He provides tips for when investing offshore:
Investors should adhere to the timeless investment adage that "time in the market is more rewarding than timing the market".
Look offshore primarily for greater diversification.
Obviously there is the rand hedge element, but investing offshore ensures greater diversification not only in terms of currency, but also across assets and geographies, he said.
Offshore investments should form part of a balanced investment strategy. South Africa is less than 1% of global financial markets, so keeping all your eggs in one basket means that some are bound to get broken.
The biggest risk is the additional currency risk.
As a result of being based in South Africa, investors will experience significant volatility due to the rand’s reaction to changes in emerging market sentiment.

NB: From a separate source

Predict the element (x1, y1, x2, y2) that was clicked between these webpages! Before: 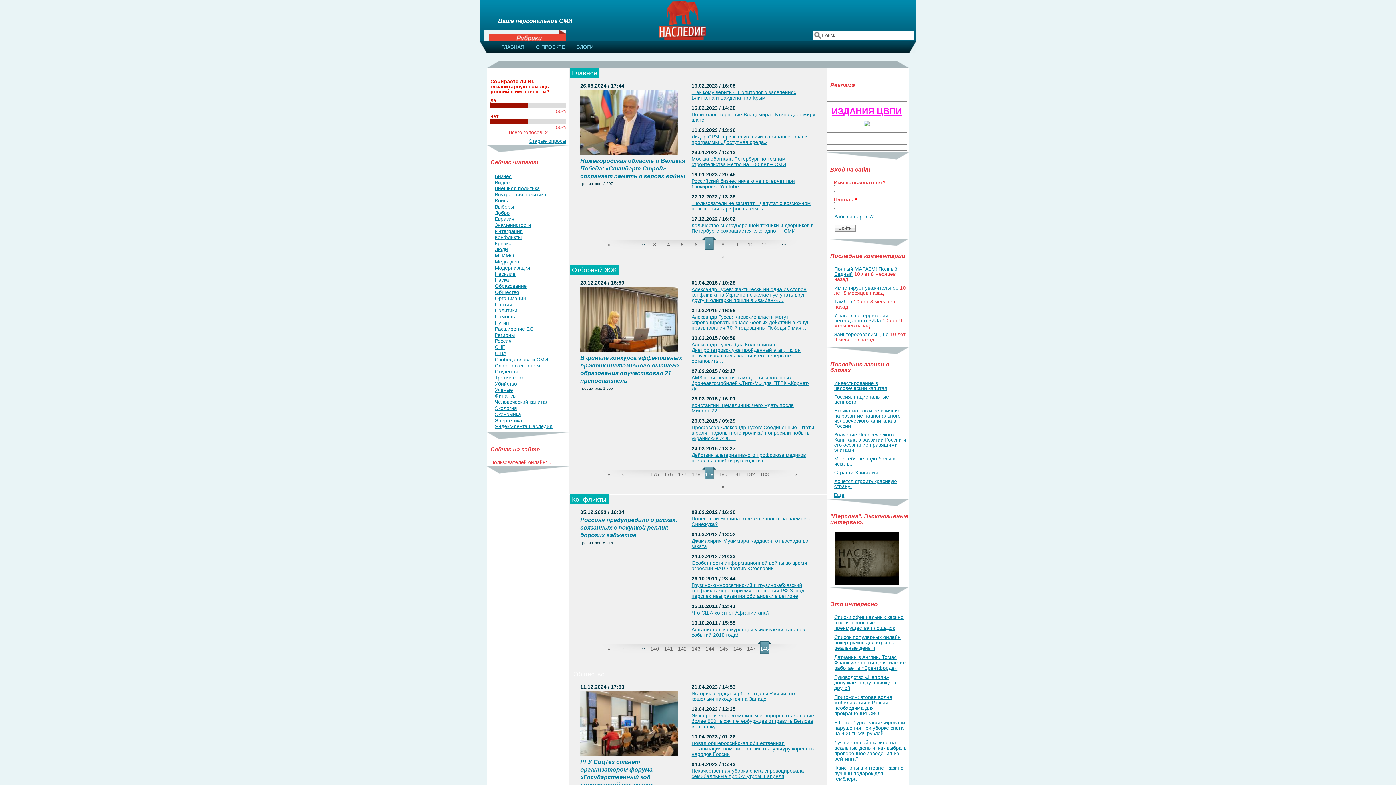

If it looks too good to be true, it usually is.
While there is a massive range of investments available offshore, it is easy to be seduced by the latest “flash in the pan”.
There are many stories of investors following the latest bright young thing, only to suffer catastrophic losses when markets change.
Go with the big names.
Investing offshore for most people is a medium to long term exercise, and while a small boutique might occasionally have a year or two where it shoots the lights out.
Stick to investing with the big names, which are well capitalized and based in well regulated jurisdictions.
Use an advisor authorised by the FSB.
Capital gains as a result of currency fluctuations can lead to significant tax implications and should be planned for carefully.
Also, be aware of the various structures available to help minimise tax exposure.
Some of the vehicles sold in the past are significantly out of date, so it is worth spending the extra time to pick the right “home” for your investment to “live in”.
You can invest up to R5m offshore annually.
South Africans can invest R4m a year, subject to tax clearance with an additional R1m without clearance from the SA Reserve Bank.